Human stem cells have typically been extracted from surplus fertilized embryos produced during in vitro fertilization procedures. Some experimenters, however, have used embryos that were fertilized especially to produce stem cells. In so-called therapeutic cloning a nucleus from a patient's body cell, such as a skin cell, would be inserted into an egg that has had its nucleus removed to produce a blastocyst whose stem cells could be used to create tissue that would be compatible with that of the patient. Such a procedure was reported in 2005 to have been successfully undertaken in part by South Korean researchers who produced stem cell lines using genetic material from patients, but the data was subsequently shown to have been fabricated. (It was later determined, however, that the laboratory had produced stem cells using an egg that had developed through parthenogenesis, which does not involve fertilization or result in a viable human embryo.) In 2013, however, scientists at Oregon Health and Science Univ. reported that they had created such stem cells using genetic material from human skin cells and donated eggs.

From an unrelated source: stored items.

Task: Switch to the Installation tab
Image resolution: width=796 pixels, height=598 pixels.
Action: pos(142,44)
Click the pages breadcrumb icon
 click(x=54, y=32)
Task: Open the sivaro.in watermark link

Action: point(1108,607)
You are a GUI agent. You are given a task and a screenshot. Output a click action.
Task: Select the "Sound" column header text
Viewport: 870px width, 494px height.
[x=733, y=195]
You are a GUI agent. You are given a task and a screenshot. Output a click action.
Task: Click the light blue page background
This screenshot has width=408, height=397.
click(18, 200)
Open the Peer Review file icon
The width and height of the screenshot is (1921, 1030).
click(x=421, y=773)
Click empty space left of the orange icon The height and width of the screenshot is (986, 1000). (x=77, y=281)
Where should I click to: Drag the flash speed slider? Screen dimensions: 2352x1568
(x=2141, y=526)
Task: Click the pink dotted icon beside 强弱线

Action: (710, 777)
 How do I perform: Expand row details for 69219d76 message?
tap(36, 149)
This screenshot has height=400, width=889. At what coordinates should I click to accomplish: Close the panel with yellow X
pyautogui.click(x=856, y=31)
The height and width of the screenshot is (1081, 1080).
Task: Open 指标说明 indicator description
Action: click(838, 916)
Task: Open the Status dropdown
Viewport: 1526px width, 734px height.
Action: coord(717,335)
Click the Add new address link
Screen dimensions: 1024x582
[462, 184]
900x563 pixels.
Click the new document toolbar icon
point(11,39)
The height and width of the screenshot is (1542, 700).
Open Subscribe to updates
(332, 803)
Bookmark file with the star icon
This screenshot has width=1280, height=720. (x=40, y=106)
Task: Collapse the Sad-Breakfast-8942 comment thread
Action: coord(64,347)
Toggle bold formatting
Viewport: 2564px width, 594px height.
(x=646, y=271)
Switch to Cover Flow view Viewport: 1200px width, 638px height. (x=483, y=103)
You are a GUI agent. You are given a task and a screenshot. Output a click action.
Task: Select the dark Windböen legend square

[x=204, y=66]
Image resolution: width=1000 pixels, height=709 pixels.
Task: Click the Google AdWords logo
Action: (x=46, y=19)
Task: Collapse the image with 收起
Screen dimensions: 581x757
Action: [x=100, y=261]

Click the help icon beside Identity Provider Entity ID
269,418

Because extraction of embryonic stem cells destroys the embryo, the use of embryonic stem cells has been opposed by opponents of abortion. Japanese researchers led by Shinya Yamanaka used retroviruses in 2007 to transfer transcription factors to human skin cells and induce those cells to become stem cells (called induced pluripotent stem cells); Yamanaka's team had previously (2006) achieved similar results with mouse cells. In 2010 an American team announced that they had induced human skin cells to become stem cells using messenger RNA to reprogram the cells. Studies with mice have shown, however, that unlike embryonic stem cells induced stem cells are subject to attack by the recipient's immune system. Treatment with stem cells in humans is experimental and can have unexpected and damaging side-effects; some methods of producing mouse stem cells with retroviruses have led to significant rates of cancer when those cells have been transferred to mice.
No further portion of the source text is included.